Co-leader Russel Norman is expected to unveil new climate change policy at the party's annual conference tomorrow.
The party foreshadowed their new policy with a series of attacks on the ETS in the House this week.
Dr Norman said the scheme, which was designed to reduce New Zealand companies' carbon emissions, had now become a source of profit for big emitters.
Some in the party felt the ETS was irreparably broken and should be scrapped in favour of a more effective alternative which was more easily understood by the public. It is not yet known whether Greens will propose to strengthen the scheme or switch to an alternative.
Under the ETS, companies have to buy a carbon unit (around $5) to cover each tonne of pollution they emit.
In order to take the sting out of the scheme, Government gives heavier polluters up to 90 per cent of their units free of charge.
Greens' climate change spokesman Kennedy Graham said many companies used these free credits to rort the system.
They were selling their free units at market price ($5) and then buying cheap foreign carbon credits (between 10c and 40c) to cover their climate change obligations.
Dr Graham said some companies were believed to be making huge profits, while doing nothing to reduce emissions.
This loophole was closed for forestry companies in the Budget but remained a possibility for other polluters.
Climate Change Minister Tim Groser said companies could be expected to minimise their costs while meeting their climate change obligations.

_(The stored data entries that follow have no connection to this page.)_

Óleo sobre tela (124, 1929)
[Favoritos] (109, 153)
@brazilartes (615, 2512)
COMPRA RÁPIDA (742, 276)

Greens felt the "gaming" of the ETS was one of a number of problems with the scheme.
National had removed the requirement for farmers - who produce roughly half of New Zealand's emissions - to pay for their pollution.
Intensive polluters did not pay for 60 to 90 per cent of their units even if they did not reduce their pollution. And the price of carbon units had collapsed because of the trading of cheap foreign credits, which lowered the incentive to switch to low-carbon alternatives.
Greens supported the ETS when it was introduced in 2008. But the party would have preferred a carbon tax or a cap and trade scheme, which set mandatory limits on emissions.